声を出さぬよう、頑張って押し殺していそうだ。


爽真は、御堂筋にお願いした。

「この影にお面が付いてないか。」


「確認しよう。」

一つ目の顔を触り、顎辺りを掴む。

お面が取れた。


偽者のお面と比べると、クオリティーがかなり低い。

紐で耳に掛けるタイプのお面だ。


目の作りだけはこだわっており、目の開閉が出来るようになっていた。


さて、影の素顔を拝見。

目と鼻に直接黒い墨が塗られており、擦っても落ちにくい。残念ながら顔の特徴が捉えきれない。


「ふぅ、狸だったか。」

筋虎の震えが止まったようだ。


鹿のカヅチが、先の奥の道を照らす。

影が倒れた先に、木製の扉があった。


「この扉は何だ。
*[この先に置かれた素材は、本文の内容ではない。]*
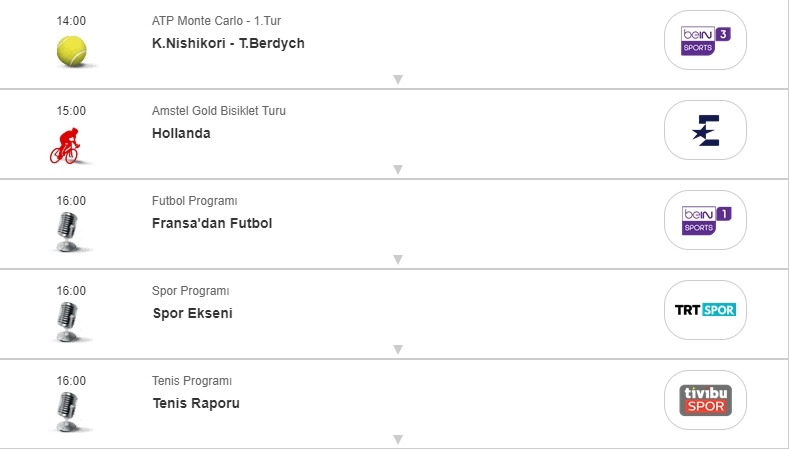Viewport: 790px width, 449px height.
Task: Select the Spor Ekseni program title
Action: click(x=192, y=313)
」

佐吉が不思議がる。


扉には、刻印された木札が付けられていた。

刻印は、獣の狸の実物模写が刻まれていた。



このマークについて、偽者から話を聞く必要があるな。


その先に進みたかったが、鍵がかけられていた。

「カヅチで突進しても良いか。」

ダメ元で聞いた。


「カヅチで突進すると、騒音になってバレてしまう。」

と言う事でこの案は無くなってしまった。


「まず、一旦報告しよう。

こんな近くに武蔵皇子様以外の紋があるなんて。

皇子の身が危険だ。」


爽真一行は、宝の間に戻ろうと道を引き返す。


画竜点睛がりょうてんせい

佐吉は彫刻家でもある。

最も重要な箇所に手を加えた彫刻作品に、最後の仕上げとして、命を吹き込む効果をもたらす。